* _Task requirements_:
**1.** In the article on new Mekong species, where was the snake called parafimbrios lao discovered?
**2.** For each statement, say whether it agrees with the article on new Mekong species: (a) The Greater Mekong region includes southwestern China. (b) The 2015 list of new Mekong species included five mammals. (c) Leptolalax Isos was confirmed as a new species in the same year it was first found.

Start of Passage to read

(Mirror Daily, United States) – Biologists have recently discovered new Mekong species, such as a lizard with horns all over its back, a small frog, and a snake with a rainbow-colored head.
Last year, the researchers discovered over 150 new species in the Mekong region. This river has one of the most diverse ecosystems on Earth as scientists discover every year many new species of plants and animals.
In other words, the identification process of Mekong species is constant and consistent. Nevertheless, the biologists studying this environment are worried that some species will be extinct before being discovered.
The area surrounding the Mekong river has been developing at a fast rate due to the lack of federal regulations. Worse, Mekong species are threatened by poaching and other environmental factors as well.
According to Jimmy Borah, a WWF researcher of the Greater Mekong team, this region has become a magnet for hundreds of conservation scientists thanks to its biodiversity of species which are constantly discovered here.
These conservationists are the last obstacle standing between multiple environmental threats and the newly discovered Mekong species. The Greater Mekong region includes Myanmar, Thailand, Cambodia, Laos, Vietnam, and southwestern China.
As such, it is constantly pressured by road and dam building. Also, it has become the ideal place for illegal animal trade. Borah underlines that many of the endangered and new Mekong species are worth a fortune on the black market.
These animals are not sold just for medicinal purposes, but they are also very much desired by the wealthiest collectors in the world. In 2015, researchers listed 163 new Mekong species including 126 plants, 14 reptiles, eleven fish, three mammals, and nine amphibians.
Among the most attractive species is a snake called parafimbrios lao discovered in the northern Laos. The scales on its head reflect colors which resemble the rainbow. In addition, the biologists found on Phuket a lizard, known as Acanthosaura Phuketensis, which had horns all over its head and back.
In Vietnam and Cambodia, the researchers found a 3cm-long frog (Leptolalax Isos) which they could hold on a fingertip. Although it was first discovered in 2006, the scientists needed another ten years of research to confirm that it was a new species. From 1997 to 2015, biologists described 2,409 new Mekong species, meaning two discoveries per week.

End of Passage to read
Start of Supplied material

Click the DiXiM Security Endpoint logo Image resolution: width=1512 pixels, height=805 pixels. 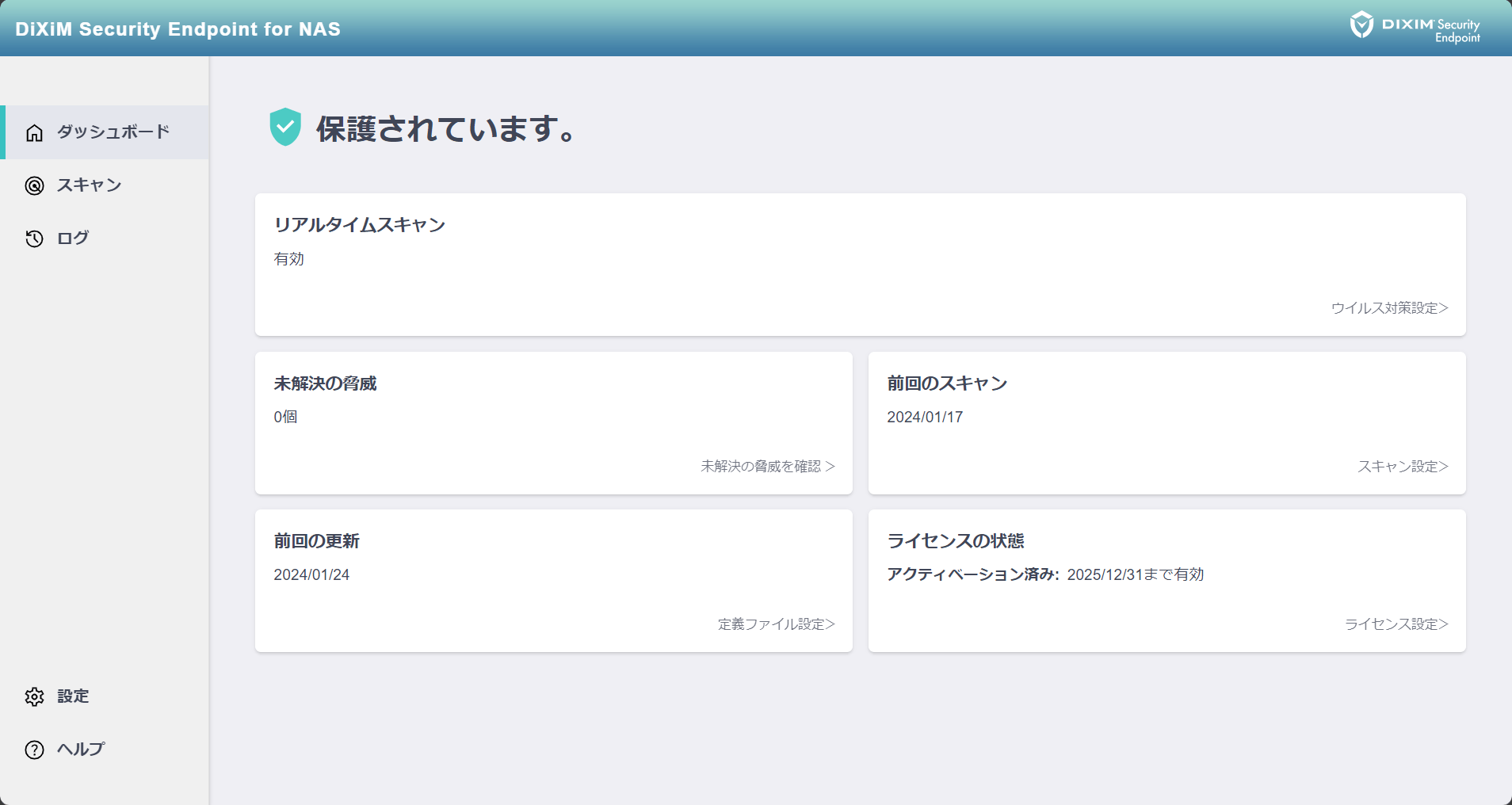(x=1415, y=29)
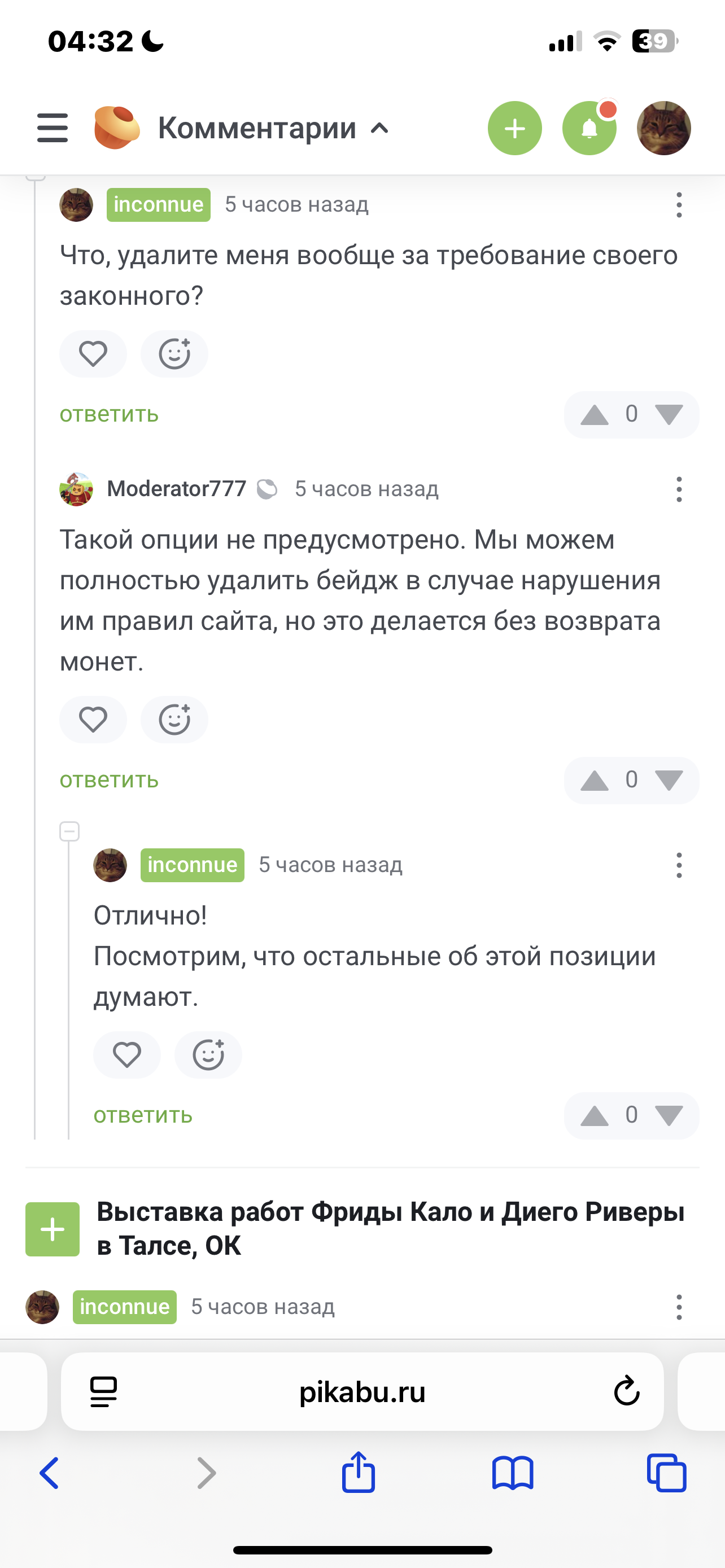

End of Supplied material

* _Answers by item_:
**1.** In northern Laos.

**2.**
(a) Yes: "The Greater Mekong region includes Myanmar, Thailand, Cambodia, Laos, Vietnam, and southwestern China."
(b) No: "126 plants, 14 reptiles, eleven fish, three mammals, and nine amphibians"
(c) No: "Although it was first discovered in 2006, the scientists needed another ten years of research to confirm that it was a new species."